Many of us have learned that large experiments with representative samples and random allocation of participants are vital to be able to generalise results back to the target population. Yet we must be careful in applying these results for individuals, for two reasons. Sometimes the individual may not represent the target population, and at other times, the individual may represent a sub-group within the target population for which the intervention was not beneficial or in fact, harmful.
A recent article explained this dilemma in relation to the benefits of taking certain drugs, and offered a short checklist to help make these recommendations. First of all, it is important to understand the pathophysiological explanation for how a particular drug works, in its target population.
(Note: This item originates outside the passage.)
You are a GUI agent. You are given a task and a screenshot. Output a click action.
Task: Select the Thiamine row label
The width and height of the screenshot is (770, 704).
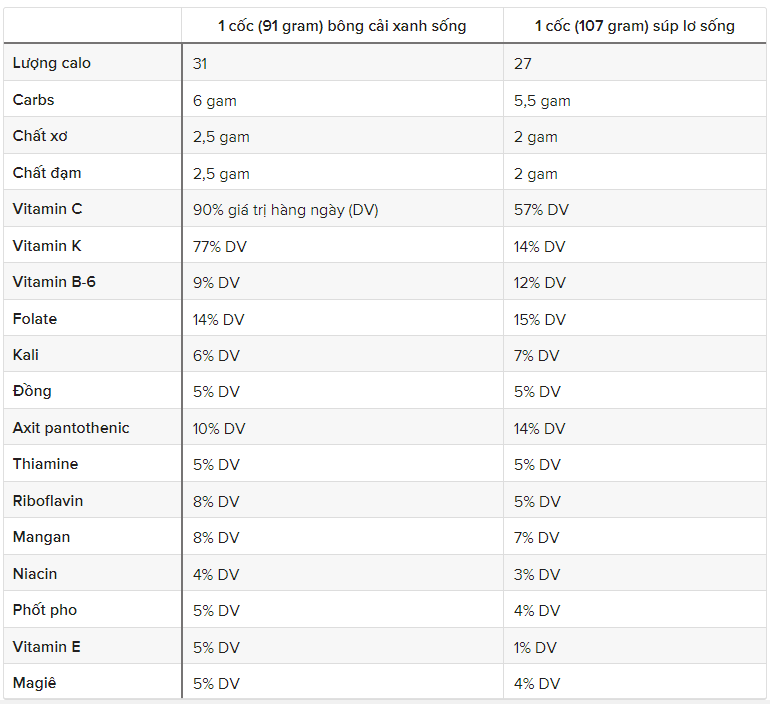pos(45,464)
For many drugs, we have a good understanding of the way in which key chemicals and compounds are absorbed, distributed, metabolised and excreted. This is described as the normal mechanism of action.
Therefore, if the individual in question has the same normal mechanism of action, it is most likely that the chosen drug will have the same effect as it did on everyone else in the trial. However, if some aspect of the individual is different; they are much older, they have existing disease or they are overweight; then it is not so likely that the outcomes will be the same for that person. Some trials publish results for some of these key points of difference, but in many cases descriptions are limited.
Three key steps are offered as a way to better understand whether an individual may benefit from a specific research recommendation.
- is there a clear explanation of the mechanisms of how the intervention works? (is this supported by research evidence?)
- is the underlying mechanism of action for the target population, similar for the individual?
- are the contextual factors influencing whether relevant mechanisms are activated similar between the target population and individual?
The authors argue that judgement is always required in deciding to use research results for an individual. This article illustrates both how we do understand the mechanisms of actions for certain drugs and uses a black box to show where the mechanism of action is not well understood.
I wonder if this checklist of 3 important questions can also be applied to non-drug interventions, such as rehabilitation programmes, counselling or cognitive behaviour therapies? Instead of explaining the pathophysiological explanation for how a particular drug works, there will need to be a description of key components, and their associated materials, procedures, people, environments, and theoretical rationale. A new TIDieR checklist has been developed which emphasises the importance of describing the mechanisms of action for the active components of an intervention.